My heart just explodes with love. I didn’t think it was possible to ever feel this way about someone you’d only just met, but that thing that people tell you about childbirth, the bullshit they feed you about forgetting the pain instantly because you have a baby in your arms? Yeah, completely false, because I know without a doubt that no matter how long I live I’m going to remember that pain forever. I’m going to remember, and I’m going to relish it and revel in it, because it means I’ll never forget how much I loved her in this moment.
“She’s perfect,” Jack says, pulling me from my reverie. He smiles down at us and traces his finger lightly over her brows. She screws up her tiny nose, and lets out a little bleating sound. “Just like her mum.”

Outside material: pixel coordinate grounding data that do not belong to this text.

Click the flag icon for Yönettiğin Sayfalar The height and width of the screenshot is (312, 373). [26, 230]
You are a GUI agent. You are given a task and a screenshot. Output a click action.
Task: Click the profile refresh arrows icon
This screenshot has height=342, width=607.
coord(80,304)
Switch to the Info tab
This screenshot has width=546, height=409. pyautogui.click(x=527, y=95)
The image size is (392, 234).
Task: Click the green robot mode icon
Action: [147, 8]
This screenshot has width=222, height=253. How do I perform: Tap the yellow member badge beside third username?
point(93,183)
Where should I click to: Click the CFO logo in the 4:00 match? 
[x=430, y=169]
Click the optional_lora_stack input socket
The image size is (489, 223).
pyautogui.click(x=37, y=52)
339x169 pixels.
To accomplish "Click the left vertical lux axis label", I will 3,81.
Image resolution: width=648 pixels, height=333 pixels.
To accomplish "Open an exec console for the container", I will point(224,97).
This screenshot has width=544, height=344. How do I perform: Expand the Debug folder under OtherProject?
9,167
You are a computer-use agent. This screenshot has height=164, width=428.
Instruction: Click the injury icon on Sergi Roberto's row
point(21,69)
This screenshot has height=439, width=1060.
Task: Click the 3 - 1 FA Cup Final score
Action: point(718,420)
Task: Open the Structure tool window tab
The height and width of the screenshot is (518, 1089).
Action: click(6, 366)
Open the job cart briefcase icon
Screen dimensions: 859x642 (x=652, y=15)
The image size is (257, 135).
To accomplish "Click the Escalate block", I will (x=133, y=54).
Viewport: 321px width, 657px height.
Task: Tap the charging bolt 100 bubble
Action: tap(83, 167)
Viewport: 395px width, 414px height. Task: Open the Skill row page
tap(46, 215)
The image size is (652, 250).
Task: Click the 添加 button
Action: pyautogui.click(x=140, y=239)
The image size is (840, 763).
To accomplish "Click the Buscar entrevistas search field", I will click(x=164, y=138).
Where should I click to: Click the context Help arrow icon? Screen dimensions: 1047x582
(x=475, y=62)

“You got a name for her?” Pep asks, and then it dawns on me that this is a man who was a complete stranger to me just hours ago. He drove me hours out of his way, risked his life in floodwaters, may not get back to his own family for days, and is possibly about to lose his job because of it. He bought me to my Jackarse, and he delivered my baby, and I don’t even know his real name.
“I never asked why they called you Pep?”